Extracted entries:
*** Begin section ***
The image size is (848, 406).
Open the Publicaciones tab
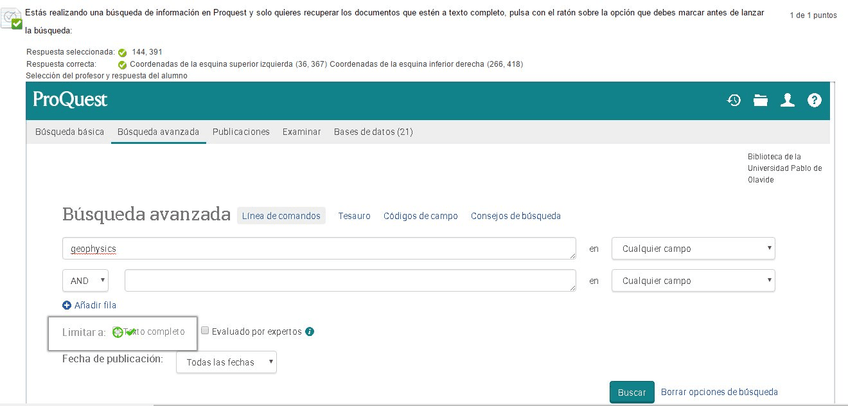241,132
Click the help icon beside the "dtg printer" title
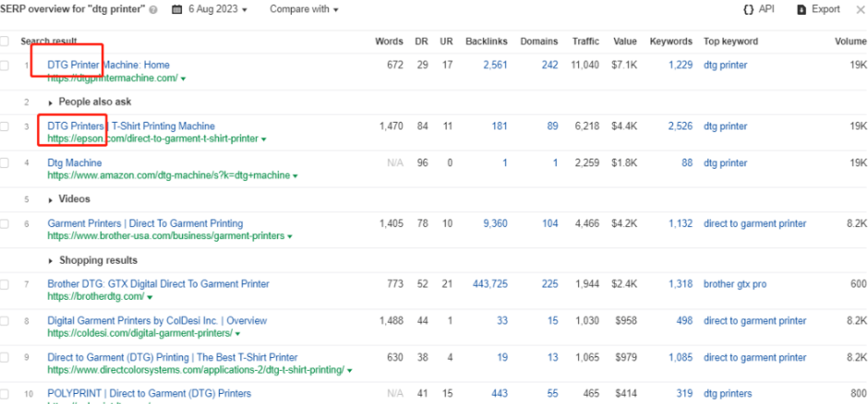Image resolution: width=868 pixels, height=404 pixels. (152, 10)
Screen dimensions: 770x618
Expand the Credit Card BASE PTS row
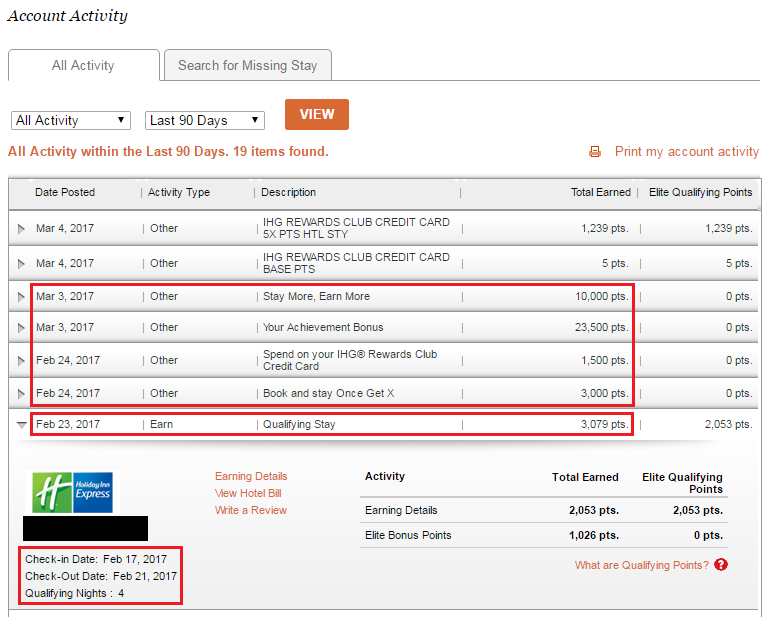pyautogui.click(x=22, y=264)
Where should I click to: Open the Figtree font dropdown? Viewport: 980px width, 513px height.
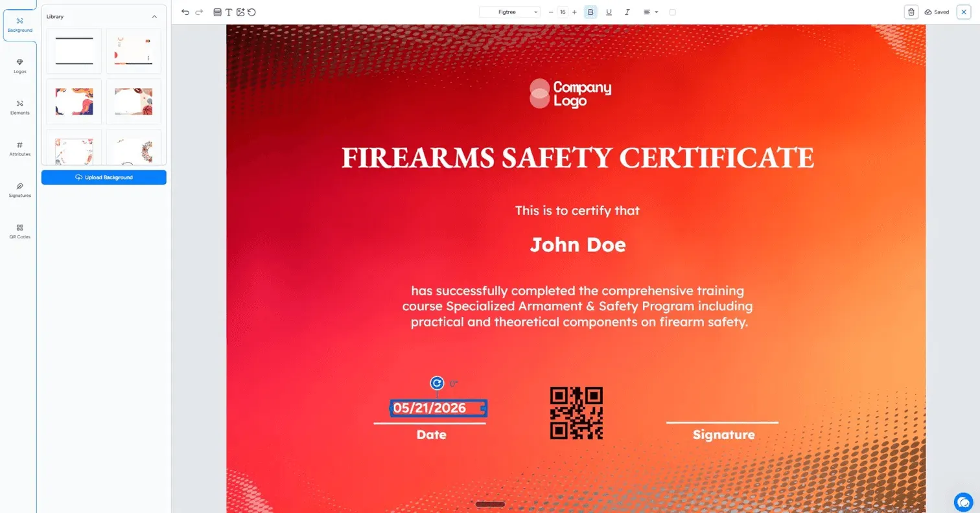510,12
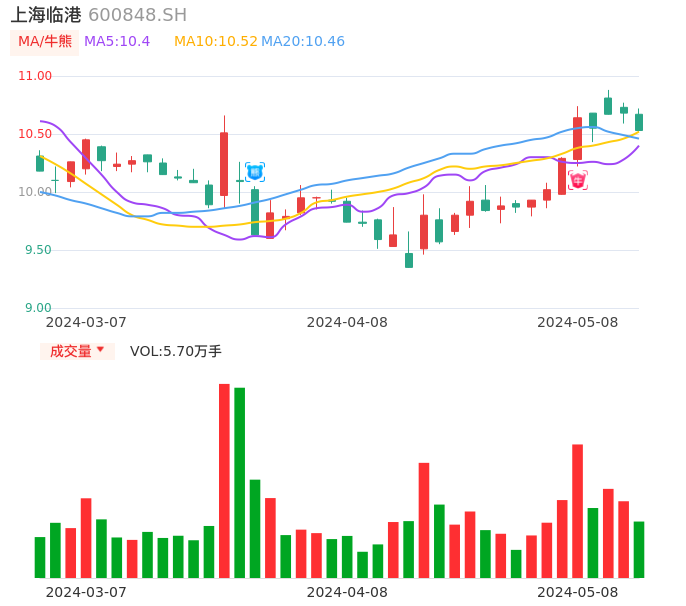The height and width of the screenshot is (606, 686).
Task: Click 2024-03-07 date under the volume chart
Action: click(x=86, y=592)
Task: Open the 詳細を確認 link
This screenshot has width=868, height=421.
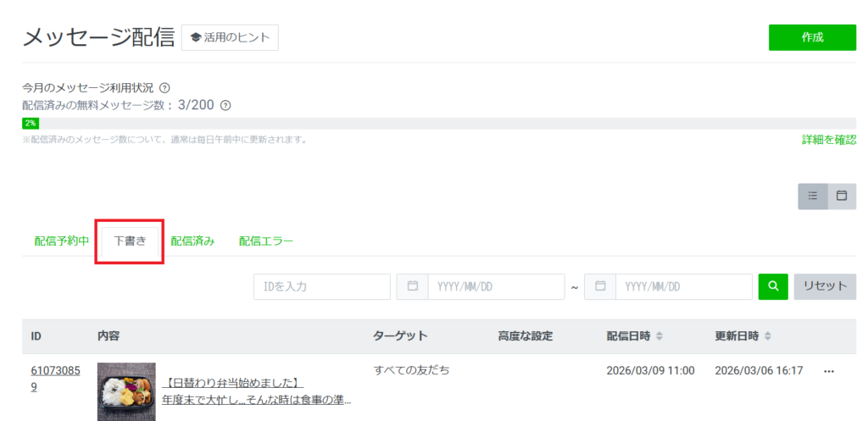Action: pos(828,140)
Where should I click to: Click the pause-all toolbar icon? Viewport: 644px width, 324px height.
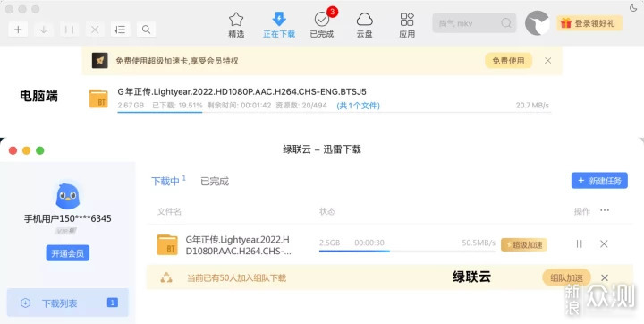point(70,30)
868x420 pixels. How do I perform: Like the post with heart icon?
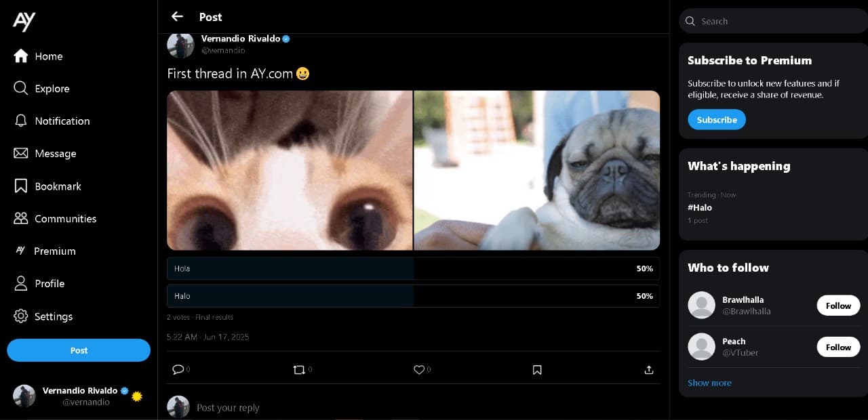[419, 369]
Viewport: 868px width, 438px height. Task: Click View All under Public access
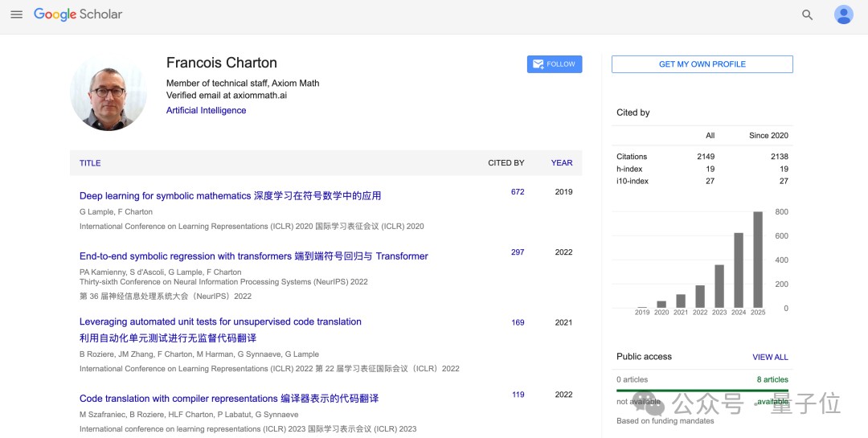(x=770, y=357)
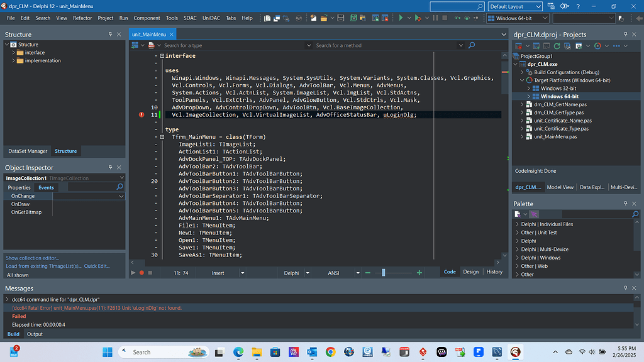Viewport: 644px width, 362px height.
Task: Click the Save All toolbar icon
Action: (353, 18)
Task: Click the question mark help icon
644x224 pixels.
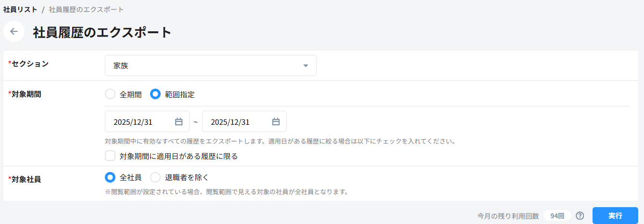Action: coord(580,216)
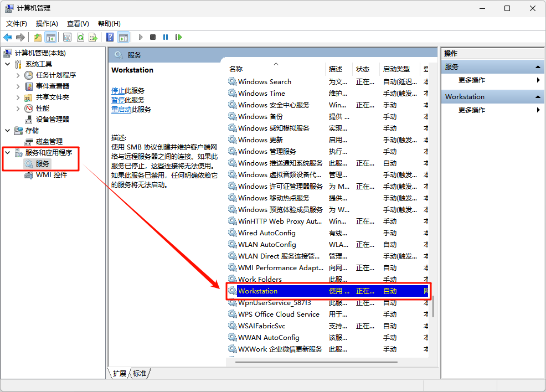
*** End section ***
Pictures are to be left out; otherwise, copy exactly each line from the one containing "Viewport: 868px width, 438px" through the last line of the listing.

Answer:
Viewport: 868px width, 438px height. Task: Click View All under Public access
(x=770, y=357)
Viewport: 644px width, 362px height.
Task: Click the Save All toolbar icon
Action: (353, 18)
Task: Click the question mark help icon
644x224 pixels.
Action: coord(580,216)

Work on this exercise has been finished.